Sociology and the Utopian Society

Edward Bernays and Group Psychology: Manipulating the Masses  Video https://www.youtube.com/watch?v=lOUcXK_7d_c

Discovering a better socio/economic model for us to live by should certainly be something we put our best minds to working on.

In my limited experience with thinking or working with this theme I found little opportunity for any significant change from the status quo.

   Yet  recently, when I found the work of Kohlberg, I felt there was real hope for new dynamics. Prior to this, it seemed that any structure would quickly fall apart if it had no religious center to it. Something besides self interest was needed in its economics to give it backbone. Something besides religion was necessary to unify and and give some moral bearing to the community.

I personally have some problems with religion versus freedom. It's just that faith is so contrary to truth and truth is so central to education and morality. Also, freedom should be of central importance to a community and its people, and religious dogma mostly requires the opposite, it requires compliance.

Kohlberg not only describes morality as a learned behavior but says you can test for it. He also shows that moral rectitude is not natural, you need to be conditioned to moral principals.

The economics of community based systems from the peasant/landlord of kingships to the modern mill towns are well tested platforms for society.

Today, a large variety of religion based groups prosper.  Christianity, Scientology, Mormonism are all based around mythical religious belief.

In my opinion, the possibility of good results from experimenting with secular concepts of social organization is uniquely opportune today. Given all the new information we have from other disciplines and technologies, efficient models for social development can now be designed and built that could be the growth industry of this century.     

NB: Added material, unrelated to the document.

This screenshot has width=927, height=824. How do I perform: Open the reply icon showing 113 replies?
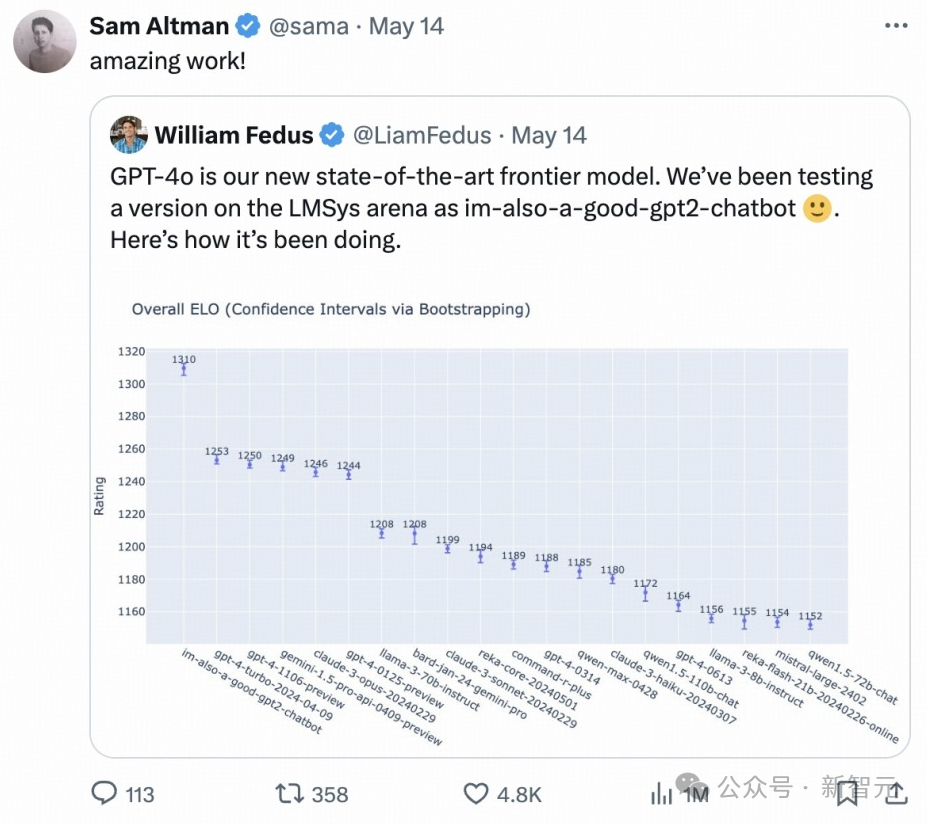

Ferdinand Tönnies describes the evolution as the development from informal society, where people have many liberties and there are few laws and obligations, to modern, formal rational society, dominated by traditions and laws and are restricted from acting as they wish. He also notes that there is a tendency of standardisation and unification, when all smaller societies are absorbed into the single, large, modern society. Thus Tönnies can be said to describe part of the process known today as the globalization. Tönnies was also one of the first sociologists to claim that the evolution of society is not necessarily going in the right direction, that the social progress is not perfect, and it can even be called a regress as the newer, more evolved societies are obtained only after paying a high cost, resulting in decreasing satisfaction of individuals making up that society. Tönnies' work became the foundation of neoevolutionism.